INVESTORS chasing capital growth should cast their eye to Adelaide’s inner-west with Thebarton, West Croydon and Hindmarsh tipped for substantial growth in the years ahead.
The growing city-fringe suburbs have been named Adelaide’s top three areas to gentrify, according to new research released by the Property Investment Professionals of Australia.
PIPA chairman Peter Koulizos said gentrification was a worldwide phenomenon and almost always centred on suburbs close to the CBD or the sea.
It was also driven by demand, a strong selection of character homes, affordability and younger, childless couples willing to invest in an area.
“Based on that methodology, we’ve identified Thebarton, West Croydon and Hindmarsh as the next Adelaide suburbs to gentrify,” Mr Koulizos said.
“Thebarton in particular used to be light-industrial but, over the years, people have realised that the land they own is worth more as a residential (property) than as a business.
“So people move on and younger people are moving in, fixing up the area.
“Some of the earlier signs of this happening are things like street art popping up, hipsters riding around on their bikes, stopping at the local cafe that stocks almond milk. Of course there are some serious indicators as well.”
According to CoreLogic, house prices in each of the three areas have jumped between 20 and 28 per cent in the past five years to a median of $530,000 to $540,000.
These figures are likely to grow even further as more properties come to the market, Mr Koulizos said.
“If you want an example of gentrification, you just have to look at Malvern and Unley. Those are areas no one wanted to live in 60 years ago,” he said.
“But because of proximity to the city, these areas became very popular once some of the older people moved out and white-collar people moved in, renovating the old homes and transforming the now popular suburbs bit by bit.”

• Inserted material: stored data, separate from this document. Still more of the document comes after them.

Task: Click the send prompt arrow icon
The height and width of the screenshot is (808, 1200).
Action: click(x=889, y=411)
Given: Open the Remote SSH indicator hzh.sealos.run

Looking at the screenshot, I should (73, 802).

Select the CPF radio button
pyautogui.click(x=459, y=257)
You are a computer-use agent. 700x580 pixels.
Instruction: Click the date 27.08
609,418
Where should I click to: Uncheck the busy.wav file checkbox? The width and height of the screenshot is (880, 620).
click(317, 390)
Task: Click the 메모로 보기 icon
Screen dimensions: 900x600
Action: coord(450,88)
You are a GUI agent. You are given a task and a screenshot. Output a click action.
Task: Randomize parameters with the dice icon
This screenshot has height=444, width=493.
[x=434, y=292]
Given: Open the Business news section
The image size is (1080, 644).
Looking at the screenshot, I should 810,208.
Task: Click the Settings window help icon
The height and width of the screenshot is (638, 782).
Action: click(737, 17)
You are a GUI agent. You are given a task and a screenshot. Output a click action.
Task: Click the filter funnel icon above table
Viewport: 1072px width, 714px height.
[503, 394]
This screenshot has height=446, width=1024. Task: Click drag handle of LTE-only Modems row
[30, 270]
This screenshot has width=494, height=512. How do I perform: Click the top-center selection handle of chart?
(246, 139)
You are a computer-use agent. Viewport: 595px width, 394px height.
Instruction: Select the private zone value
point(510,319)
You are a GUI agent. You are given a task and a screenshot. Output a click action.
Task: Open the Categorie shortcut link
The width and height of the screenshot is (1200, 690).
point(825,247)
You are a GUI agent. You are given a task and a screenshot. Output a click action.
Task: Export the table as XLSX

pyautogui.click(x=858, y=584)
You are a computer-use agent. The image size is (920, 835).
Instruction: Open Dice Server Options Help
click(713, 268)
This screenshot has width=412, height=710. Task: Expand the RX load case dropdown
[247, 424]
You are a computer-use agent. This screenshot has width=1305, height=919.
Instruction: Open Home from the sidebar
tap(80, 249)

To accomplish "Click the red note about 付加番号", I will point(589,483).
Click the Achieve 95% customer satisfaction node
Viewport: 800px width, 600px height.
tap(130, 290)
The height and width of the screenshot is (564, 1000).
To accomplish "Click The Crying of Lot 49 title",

Mr Koulizos said other areas to have experienced gentrification in more recent time where Henley Beach and Semaphore.
“Again, those were once suburbs no one wanted to live in,” he said.
“However, it’s important to point out that just because you see an area starting to transform, doesn’t mean you’re too late as an investor.
“You can still get in and make some money as it generally takes up to 30 years for a suburb to peak.”